- Instructions to follow -
Turn all of the records below into a numbered list with one entry per line, and leave out the blank lines.

- Data listing -

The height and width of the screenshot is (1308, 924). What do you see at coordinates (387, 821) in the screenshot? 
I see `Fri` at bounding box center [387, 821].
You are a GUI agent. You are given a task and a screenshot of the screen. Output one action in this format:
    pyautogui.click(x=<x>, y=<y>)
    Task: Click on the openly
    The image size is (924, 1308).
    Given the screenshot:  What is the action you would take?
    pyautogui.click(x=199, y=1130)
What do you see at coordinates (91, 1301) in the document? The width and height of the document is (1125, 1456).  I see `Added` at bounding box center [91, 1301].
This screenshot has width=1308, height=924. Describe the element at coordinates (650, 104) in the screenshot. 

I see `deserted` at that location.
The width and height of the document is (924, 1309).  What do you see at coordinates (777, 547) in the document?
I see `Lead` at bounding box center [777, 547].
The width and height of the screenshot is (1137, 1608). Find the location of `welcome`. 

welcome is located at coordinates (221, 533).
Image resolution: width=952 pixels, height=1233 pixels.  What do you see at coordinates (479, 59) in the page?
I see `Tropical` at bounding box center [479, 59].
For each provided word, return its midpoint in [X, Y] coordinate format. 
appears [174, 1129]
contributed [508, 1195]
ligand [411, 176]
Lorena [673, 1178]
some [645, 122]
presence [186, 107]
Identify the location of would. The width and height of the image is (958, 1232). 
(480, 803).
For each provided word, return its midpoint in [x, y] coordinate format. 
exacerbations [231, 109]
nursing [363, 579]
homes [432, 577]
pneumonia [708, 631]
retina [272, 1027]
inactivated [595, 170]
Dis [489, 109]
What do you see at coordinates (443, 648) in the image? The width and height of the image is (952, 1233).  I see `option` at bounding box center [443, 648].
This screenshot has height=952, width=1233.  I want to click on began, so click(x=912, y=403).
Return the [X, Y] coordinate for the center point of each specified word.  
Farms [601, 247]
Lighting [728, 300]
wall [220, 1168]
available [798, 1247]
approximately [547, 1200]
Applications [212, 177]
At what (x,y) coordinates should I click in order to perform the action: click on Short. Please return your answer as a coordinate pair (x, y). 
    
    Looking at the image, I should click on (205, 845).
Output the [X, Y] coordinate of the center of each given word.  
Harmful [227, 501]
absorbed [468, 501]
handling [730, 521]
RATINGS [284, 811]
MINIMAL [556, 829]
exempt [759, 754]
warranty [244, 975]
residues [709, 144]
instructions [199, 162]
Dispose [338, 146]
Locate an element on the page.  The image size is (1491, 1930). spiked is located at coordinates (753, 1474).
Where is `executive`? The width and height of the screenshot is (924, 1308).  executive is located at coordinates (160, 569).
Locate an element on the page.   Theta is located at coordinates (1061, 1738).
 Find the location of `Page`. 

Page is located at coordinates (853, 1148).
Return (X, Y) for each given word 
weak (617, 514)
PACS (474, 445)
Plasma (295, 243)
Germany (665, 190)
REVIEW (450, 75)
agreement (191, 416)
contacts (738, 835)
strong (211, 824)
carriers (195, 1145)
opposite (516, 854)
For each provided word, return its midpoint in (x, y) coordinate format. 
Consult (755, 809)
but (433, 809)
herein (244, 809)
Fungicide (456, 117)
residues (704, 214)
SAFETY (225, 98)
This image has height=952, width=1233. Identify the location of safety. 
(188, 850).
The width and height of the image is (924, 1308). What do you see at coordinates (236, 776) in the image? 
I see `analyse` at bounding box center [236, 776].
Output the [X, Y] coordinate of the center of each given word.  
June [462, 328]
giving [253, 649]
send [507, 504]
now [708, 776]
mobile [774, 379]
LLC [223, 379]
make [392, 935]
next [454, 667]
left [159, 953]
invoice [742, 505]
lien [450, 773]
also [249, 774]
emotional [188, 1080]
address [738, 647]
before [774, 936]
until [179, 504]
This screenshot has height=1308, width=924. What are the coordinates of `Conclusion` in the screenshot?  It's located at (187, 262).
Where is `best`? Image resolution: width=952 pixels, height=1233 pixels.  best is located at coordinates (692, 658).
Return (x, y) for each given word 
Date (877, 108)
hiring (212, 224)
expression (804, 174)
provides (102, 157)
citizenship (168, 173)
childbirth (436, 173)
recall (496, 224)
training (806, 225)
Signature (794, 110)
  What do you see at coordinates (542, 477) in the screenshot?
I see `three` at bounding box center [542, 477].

- Correct output -
1. The height and width of the screenshot is (1308, 924). What do you see at coordinates (387, 821) in the screenshot? 
2. I see `Fri` at bounding box center [387, 821].
3. You are a GUI agent. You are given a task and a screenshot of the screen. Output one action in this format:
4.     pyautogui.click(x=<x>, y=<y>)
5.     Task: Click on the openly
6.     The image size is (924, 1308).
7.     Given the screenshot:  What is the action you would take?
8.     pyautogui.click(x=199, y=1130)
9. What do you see at coordinates (91, 1301) in the document? The width and height of the document is (1125, 1456).  I see `Added` at bounding box center [91, 1301].
10. This screenshot has width=1308, height=924. Describe the element at coordinates (650, 104) in the screenshot. 
11. I see `deserted` at that location.
12. The width and height of the document is (924, 1309).  What do you see at coordinates (777, 547) in the document?
13. I see `Lead` at bounding box center [777, 547].
14. The width and height of the screenshot is (1137, 1608). Find the location of `welcome`. 
15. welcome is located at coordinates (221, 533).
16. Image resolution: width=952 pixels, height=1233 pixels.  What do you see at coordinates (479, 59) in the page?
17. I see `Tropical` at bounding box center [479, 59].
18. For each provided word, return its midpoint in [X, Y] coordinate format. 
19. appears [174, 1129]
20. contributed [508, 1195]
21. ligand [411, 176]
22. Lorena [673, 1178]
23. some [645, 122]
24. presence [186, 107]
25. Identify the location of would. The width and height of the image is (958, 1232). 
26. (480, 803).
27. For each provided word, return its midpoint in [x, y] coordinate format. 
28. exacerbations [231, 109]
29. nursing [363, 579]
30. homes [432, 577]
31. pneumonia [708, 631]
32. retina [272, 1027]
33. inactivated [595, 170]
34. Dis [489, 109]
35. What do you see at coordinates (443, 648) in the image? The width and height of the image is (952, 1233).  I see `option` at bounding box center [443, 648].
36. This screenshot has height=952, width=1233.  I want to click on began, so click(x=912, y=403).
37. Return the [X, Y] coordinate for the center point of each specified word.  
38. Farms [601, 247]
39. Lighting [728, 300]
40. wall [220, 1168]
41. available [798, 1247]
42. approximately [547, 1200]
43. Applications [212, 177]
44. At what (x,y) coordinates should I click in order to perform the action: click on Short. Please return your answer as a coordinate pair (x, y). 
45.     Looking at the image, I should click on (205, 845).
46. Output the [X, Y] coordinate of the center of each given word.  
47. Harmful [227, 501]
48. absorbed [468, 501]
49. handling [730, 521]
50. RATINGS [284, 811]
51. MINIMAL [556, 829]
52. exempt [759, 754]
53. warranty [244, 975]
54. residues [709, 144]
55. instructions [199, 162]
56. Dispose [338, 146]
57. Locate an element on the page.  The image size is (1491, 1930). spiked is located at coordinates (753, 1474).
58. Where is `executive`? The width and height of the screenshot is (924, 1308).  executive is located at coordinates (160, 569).
59. Locate an element on the page.   Theta is located at coordinates (1061, 1738).
60.  Find the location of `Page`. 
61. Page is located at coordinates (853, 1148).
62. Return (X, Y) for each given word 
63. weak (617, 514)
64. PACS (474, 445)
65. Plasma (295, 243)
66. Germany (665, 190)
67. REVIEW (450, 75)
68. agreement (191, 416)
69. contacts (738, 835)
70. strong (211, 824)
71. carriers (195, 1145)
72. opposite (516, 854)
73. For each provided word, return its midpoint in (x, y) coordinate format. 
74. Consult (755, 809)
75. but (433, 809)
76. herein (244, 809)
77. Fungicide (456, 117)
78. residues (704, 214)
79. SAFETY (225, 98)
80. This image has height=952, width=1233. Identify the location of safety. 
81. (188, 850).
82. The width and height of the image is (924, 1308). What do you see at coordinates (236, 776) in the image? 
83. I see `analyse` at bounding box center [236, 776].
84. Output the [X, Y] coordinate of the center of each given word.  
85. June [462, 328]
86. giving [253, 649]
87. send [507, 504]
88. now [708, 776]
89. mobile [774, 379]
90. LLC [223, 379]
91. make [392, 935]
92. next [454, 667]
93. left [159, 953]
94. invoice [742, 505]
95. lien [450, 773]
96. also [249, 774]
97. emotional [188, 1080]
98. address [738, 647]
99. before [774, 936]
100. until [179, 504]
101. This screenshot has height=1308, width=924. What are the coordinates of `Conclusion` in the screenshot?  It's located at (187, 262).
102. Where is `best`? Image resolution: width=952 pixels, height=1233 pixels.  best is located at coordinates (692, 658).
103. Return (x, y) for each given word 
104. Date (877, 108)
105. hiring (212, 224)
106. expression (804, 174)
107. provides (102, 157)
108. citizenship (168, 173)
109. childbirth (436, 173)
110. recall (496, 224)
111. training (806, 225)
112. Signature (794, 110)
113.   What do you see at coordinates (542, 477) in the screenshot?
114. I see `three` at bounding box center [542, 477].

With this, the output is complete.